WHAT YOU WILL DO – A faithful, complete copy of the entries is the sole expected answer.

DATA –
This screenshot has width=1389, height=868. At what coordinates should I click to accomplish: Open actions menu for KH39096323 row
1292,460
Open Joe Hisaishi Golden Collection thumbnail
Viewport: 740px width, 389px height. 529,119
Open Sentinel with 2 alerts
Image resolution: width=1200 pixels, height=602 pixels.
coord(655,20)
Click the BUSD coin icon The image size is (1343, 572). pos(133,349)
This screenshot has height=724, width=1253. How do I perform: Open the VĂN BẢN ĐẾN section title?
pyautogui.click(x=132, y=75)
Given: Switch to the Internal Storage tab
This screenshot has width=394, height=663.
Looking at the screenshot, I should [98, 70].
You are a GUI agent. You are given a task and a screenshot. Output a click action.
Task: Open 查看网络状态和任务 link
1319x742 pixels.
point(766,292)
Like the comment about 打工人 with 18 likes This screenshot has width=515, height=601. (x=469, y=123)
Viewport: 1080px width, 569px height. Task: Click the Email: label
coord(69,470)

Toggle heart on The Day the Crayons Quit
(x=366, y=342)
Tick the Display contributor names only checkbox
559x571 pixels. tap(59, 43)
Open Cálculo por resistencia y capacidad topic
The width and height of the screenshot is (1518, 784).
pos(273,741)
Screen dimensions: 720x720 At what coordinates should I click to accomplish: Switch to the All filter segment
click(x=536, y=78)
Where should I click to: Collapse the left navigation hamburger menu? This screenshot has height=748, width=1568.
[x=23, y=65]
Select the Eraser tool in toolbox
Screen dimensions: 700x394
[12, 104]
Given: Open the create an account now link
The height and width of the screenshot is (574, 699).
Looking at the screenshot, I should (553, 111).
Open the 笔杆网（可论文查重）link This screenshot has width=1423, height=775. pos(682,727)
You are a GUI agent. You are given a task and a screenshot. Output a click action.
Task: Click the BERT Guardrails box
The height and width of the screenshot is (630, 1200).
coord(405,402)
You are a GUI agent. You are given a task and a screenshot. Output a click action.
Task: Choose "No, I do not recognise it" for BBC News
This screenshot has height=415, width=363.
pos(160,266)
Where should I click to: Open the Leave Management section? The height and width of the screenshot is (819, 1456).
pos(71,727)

SOLUTION FOR THIS PROBLEM –
This screenshot has width=1389, height=868. At what coordinates should I click to accomplish: Open actions menu for KH39096323 row
1292,460
Open Joe Hisaishi Golden Collection thumbnail
Viewport: 740px width, 389px height. 529,119
Open Sentinel with 2 alerts
Image resolution: width=1200 pixels, height=602 pixels.
coord(655,20)
Click the BUSD coin icon The image size is (1343, 572). pos(133,349)
This screenshot has height=724, width=1253. How do I perform: Open the VĂN BẢN ĐẾN section title?
pyautogui.click(x=132, y=75)
Given: Switch to the Internal Storage tab
This screenshot has width=394, height=663.
Looking at the screenshot, I should [98, 70].
You are a GUI agent. You are given a task and a screenshot. Output a click action.
Task: Open 查看网络状态和任务 link
1319x742 pixels.
point(766,292)
Like the comment about 打工人 with 18 likes This screenshot has width=515, height=601. (x=469, y=123)
Viewport: 1080px width, 569px height. Task: Click the Email: label
coord(69,470)

Toggle heart on The Day the Crayons Quit
(x=366, y=342)
Tick the Display contributor names only checkbox
559x571 pixels. tap(59, 43)
Open Cálculo por resistencia y capacidad topic
The width and height of the screenshot is (1518, 784).
pos(273,741)
Screen dimensions: 720x720 At what coordinates should I click to accomplish: Switch to the All filter segment
click(x=536, y=78)
Where should I click to: Collapse the left navigation hamburger menu? This screenshot has height=748, width=1568.
[x=23, y=65]
Select the Eraser tool in toolbox
Screen dimensions: 700x394
[12, 104]
Given: Open the create an account now link
The height and width of the screenshot is (574, 699).
Looking at the screenshot, I should (553, 111).
Open the 笔杆网（可论文查重）link This screenshot has width=1423, height=775. pos(682,727)
You are a GUI agent. You are given a task and a screenshot. Output a click action.
Task: Click the BERT Guardrails box
The height and width of the screenshot is (630, 1200).
coord(405,402)
You are a GUI agent. You are given a task and a screenshot. Output a click action.
Task: Choose "No, I do not recognise it" for BBC News
This screenshot has height=415, width=363.
pos(160,266)
Where should I click to: Open the Leave Management section? The height and width of the screenshot is (819, 1456).
pos(71,727)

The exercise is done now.